» Work request: For the data below, work out the number of lines containing the string "computer" and answer with that number only.

Collected data
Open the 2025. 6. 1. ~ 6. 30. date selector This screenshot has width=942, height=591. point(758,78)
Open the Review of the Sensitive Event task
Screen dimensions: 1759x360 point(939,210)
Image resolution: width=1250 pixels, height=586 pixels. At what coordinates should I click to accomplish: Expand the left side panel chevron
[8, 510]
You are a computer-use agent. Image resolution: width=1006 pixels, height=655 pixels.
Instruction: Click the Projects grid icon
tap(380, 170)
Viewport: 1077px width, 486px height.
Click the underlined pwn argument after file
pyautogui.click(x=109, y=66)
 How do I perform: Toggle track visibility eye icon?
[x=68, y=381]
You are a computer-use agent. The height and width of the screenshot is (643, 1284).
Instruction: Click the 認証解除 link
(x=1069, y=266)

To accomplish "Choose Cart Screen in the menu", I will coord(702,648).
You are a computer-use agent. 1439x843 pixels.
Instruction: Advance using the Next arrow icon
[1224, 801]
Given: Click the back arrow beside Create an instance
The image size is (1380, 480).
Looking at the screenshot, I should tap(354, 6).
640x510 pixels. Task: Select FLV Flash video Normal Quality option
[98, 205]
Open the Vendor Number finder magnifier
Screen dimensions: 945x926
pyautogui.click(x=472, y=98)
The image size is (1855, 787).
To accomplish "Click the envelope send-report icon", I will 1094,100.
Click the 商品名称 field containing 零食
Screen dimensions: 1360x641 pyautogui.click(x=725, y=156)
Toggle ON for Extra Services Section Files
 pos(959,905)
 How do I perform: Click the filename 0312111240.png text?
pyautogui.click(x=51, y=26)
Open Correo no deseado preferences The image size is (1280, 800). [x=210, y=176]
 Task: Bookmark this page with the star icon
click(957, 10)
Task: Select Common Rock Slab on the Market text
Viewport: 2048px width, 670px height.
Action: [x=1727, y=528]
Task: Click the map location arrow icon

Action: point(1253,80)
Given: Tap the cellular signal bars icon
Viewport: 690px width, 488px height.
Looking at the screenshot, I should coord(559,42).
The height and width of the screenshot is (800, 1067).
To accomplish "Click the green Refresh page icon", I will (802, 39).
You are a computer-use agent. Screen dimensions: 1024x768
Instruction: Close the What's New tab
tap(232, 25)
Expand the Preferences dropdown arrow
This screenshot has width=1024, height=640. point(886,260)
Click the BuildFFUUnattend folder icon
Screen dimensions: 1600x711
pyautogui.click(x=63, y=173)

» Solved problem: 4